-------- SEITENAUSZUG

Viele Artikel scheinen schlecht vorbereitet und rasch geschrieben. So erklären sich eine Reihe von sprachlichen und inhaltlichen Ungenauigkeiten. Da wird zum deutschen Wort „Öffnung“ als arabisches Pendant „intifah“ genannt. Es sollte iftitah heißen. Mit Staunen liest man, dass Tayyip Erdogan zum beliebtesten Politiker der islamischen Welt ernannt wurde. Wie bitte? Wer nimmt solche Ernennungen vor? Mit Befremden liest man auch folgenden Satz über Erdogans Partei:

„Zugleich bot die AKP ihr Gesellschaftskonzept als Alternative zu einem erzwungenen Säkularismus, wie in Ägypten, und als gemäßigte Variante des Islams an.“

In Ägypten stand der Bezug auf den Islam schon immer in der Verfassung, auch unter dem Mubarak-Regime. Für die Muslim-Brüder hat das nicht gereicht, aber ist das schon erzwungener Säkularismus? Jedenfalls im Titel des Buches scheinen die Autoren den Begriff „Säkularismus“ positiv zu gebrauchen. Im Falle von Ägypten wird er durch das beigefügte „erzwungen“ stigmatisiert. Dabei kann man Zwang, wenn dies das Kriterium sein sollte, dem Asad-Regime noch weit mehr vorwerfen, als jeder ägyptischen Regierung.

Auch hier stellt sich der Verdacht wieder ein, dass es den Autoren weniger um die soziale Wirklichkeit als um die Aufrechterhaltung der klassischen antiimperialistischen Sicht zu tun ist.

Allerdings enthält das Buch auch lesenswertes, manchmal sehr lesenswertes. Dazu gehören, wenn auch etwas kurz geraten, der Artikel von Mamdouh Habashi über die Muslim-Brüder und den politischen Islam und insbesondere das Interview, das Karin Leukefeld mit Haytham Manna, dem Auslandssprecher des Nationalen Koordinationsbüros für demokratischen Wandel in Syrien (NCB) geführt hat. Haytham Manna stellt drastisch dar, wie insbesondere die bewaffnete syrische Opposition von verschiedenen ausländischen Mächten manipuliert wird. Außerdem erläutert er die drei Neins des NCB:

„Nein zur konfessionellen Aufspaltung. Nein zur ausländischen Intervention. Nein zur Gewalt.“

Die Herausgeber präsentieren eine Lösung für den Syrienkonflikt, ein Waffenstillstand und Verhandlungen mit dem Regime unter Regie der UNO. Genau das ist schon einmal gescheitert und es ist fraglich, ob es jetzt möglich wäre. Andererseits ist die Frage, was denn die Alternative sein soll. Es sieht nicht aus, als wäre der Bürgerkrieg rasch entschieden. Sollte das Regime aber nach langem Bürgerkrieg unter dem Druck von außen und innen militärisch unterliegen, so würde es ein Land mit Siegern und Besiegten zurücklassen, in dem vom Ausland bewaffnete und von den Golfstaaten finanzierte Gruppen ein großes Gewicht hätten. Nichts was man Syrien wünschen sollte.

----------------
-------- ROHDATEN

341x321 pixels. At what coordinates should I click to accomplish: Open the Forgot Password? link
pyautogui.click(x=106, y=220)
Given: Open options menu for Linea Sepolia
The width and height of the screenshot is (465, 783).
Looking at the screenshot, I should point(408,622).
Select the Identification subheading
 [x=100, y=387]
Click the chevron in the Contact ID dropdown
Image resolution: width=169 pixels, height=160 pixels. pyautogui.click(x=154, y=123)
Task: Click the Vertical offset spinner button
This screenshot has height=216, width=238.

----------------

GESTELLTE AUFGABEN.
• A. Wiederhole aus dem Seitenauszug den Abschnitt, der bei den Worten „Die Herausgeber präsentieren“ einsetzt, und hör nach „Syrien wünschen sollte.“ auf.
• B. Prüfe anhand des Seitenauszugs, ob diese Aussagen zutreffen, und antworte jeweils mit Ja oder Nein samt den entscheidenden Worten als wörtlichem Zitat: (i) In Ägypten stand der Bezug auf den Islam auch unter dem Mubarak-Regime in der Verfassung. (ii) Das Interview mit Haytham Manna führte Mamdouh Habashi. (iii) Die Herausgeber schlagen für den Syrienkonflikt einen Waffenstillstand und Verhandlungen unter Regie der UNO vor.
• C. Welche drei Neins des NCB nennt der Seitenauszug?
Stütze dich dabei nur auf den Seitenauszug.

LÖSUNGEN.
• A.
Die Herausgeber präsentieren eine Lösung für den Syrienkonflikt, ein Waffenstillstand und Verhandlungen mit dem Regime unter Regie der UNO. Genau das ist schon einmal gescheitert und es ist fraglich, ob es jetzt möglich wäre. Andererseits ist die Frage, was denn die Alternative sein soll. Es sieht nicht aus, als wäre der Bürgerkrieg rasch entschieden. Sollte das Regime aber nach langem Bürgerkrieg unter dem Druck von außen und innen militärisch unterliegen, so würde es ein Land mit Siegern und Besiegten zurücklassen, in dem vom Ausland bewaffnete und von den Golfstaaten finanzierte Gruppen ein großes Gewicht hätten. Nichts was man Syrien wünschen sollte.

• B.
(i) Ja: „In Ägypten stand der Bezug auf den Islam schon immer in der Verfassung, auch unter dem Mubarak-Regime.“
(ii) Nein: „das Interview, das Karin Leukefeld mit Haytham Manna“
(iii) Ja: „ein Waffenstillstand und Verhandlungen mit dem Regime unter Regie der UNO“

• C. Nein zur konfessionellen Aufspaltung, Nein zur ausländischen Intervention und Nein zur Gewalt.